Work item
Your answer should be the lines from the one with "Click train icon" to the end of the data below, both included, exact and free of pictures.

Screenshot grounding data
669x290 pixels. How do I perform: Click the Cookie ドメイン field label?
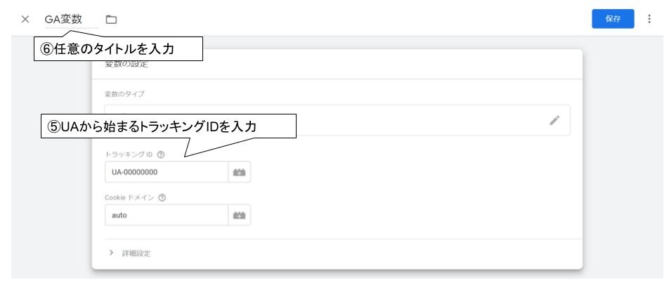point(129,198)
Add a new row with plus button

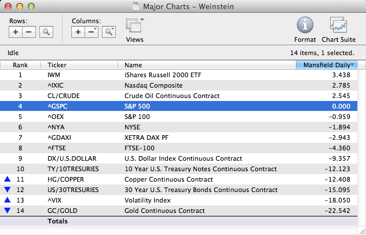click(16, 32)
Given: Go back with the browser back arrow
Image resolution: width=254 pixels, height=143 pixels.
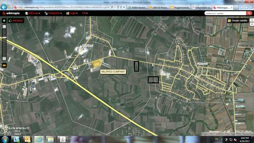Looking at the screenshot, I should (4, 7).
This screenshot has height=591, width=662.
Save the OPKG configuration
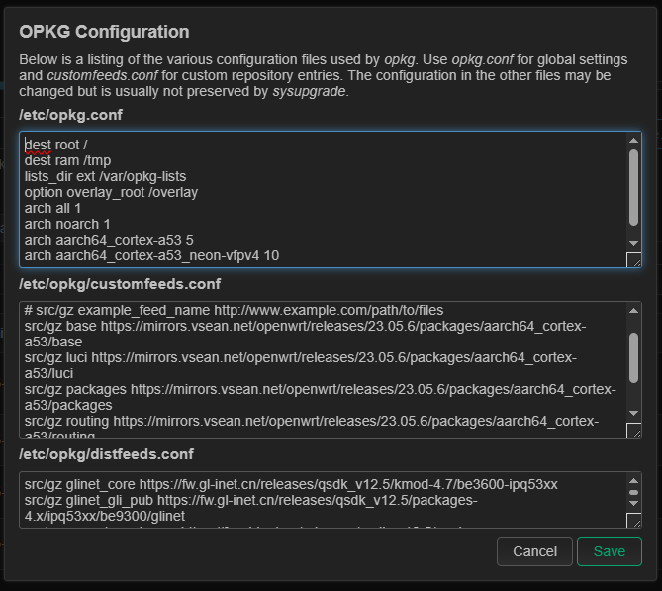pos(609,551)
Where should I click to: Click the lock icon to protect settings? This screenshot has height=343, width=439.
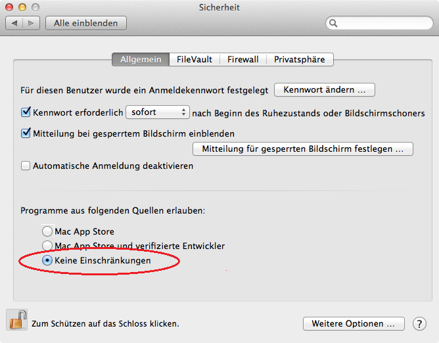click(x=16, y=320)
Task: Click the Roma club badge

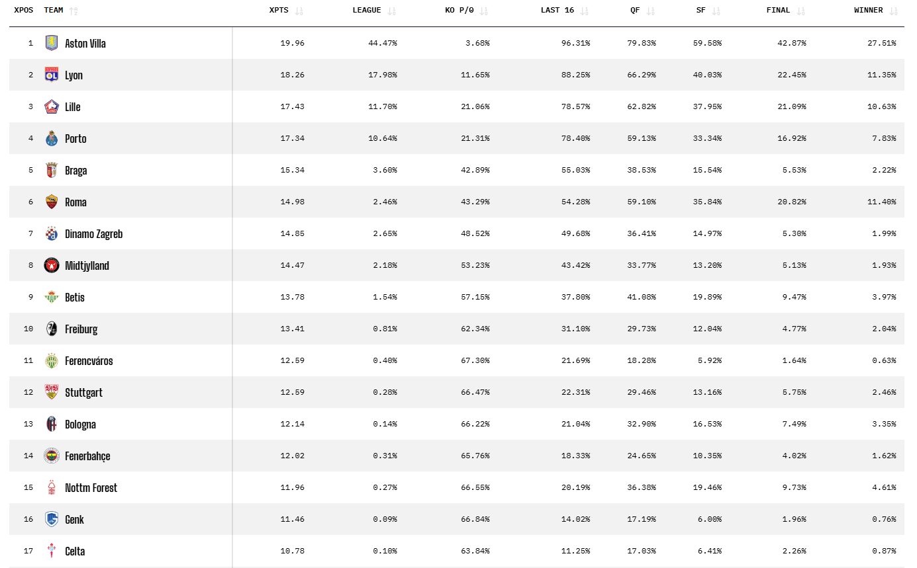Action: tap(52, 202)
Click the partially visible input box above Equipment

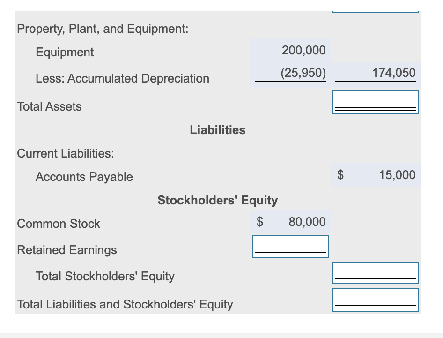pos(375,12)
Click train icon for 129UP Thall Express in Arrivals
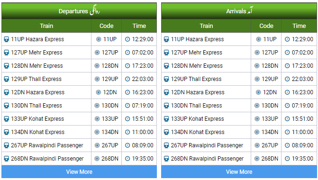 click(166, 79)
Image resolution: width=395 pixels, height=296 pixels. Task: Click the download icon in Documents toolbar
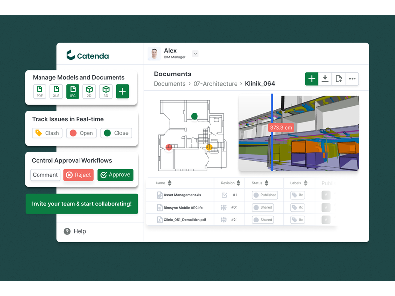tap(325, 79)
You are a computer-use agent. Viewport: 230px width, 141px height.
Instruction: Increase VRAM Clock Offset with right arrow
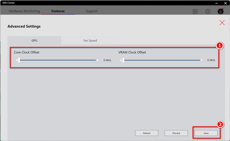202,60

Solution for this task
Click train icon for 129UP Thall Express in Arrivals
 click(166, 79)
Image resolution: width=395 pixels, height=296 pixels. Task: Click the download icon in Documents toolbar
tap(325, 79)
You are a computer-use agent. Viewport: 230px width, 141px height.
Instruction: Increase VRAM Clock Offset with right arrow
202,60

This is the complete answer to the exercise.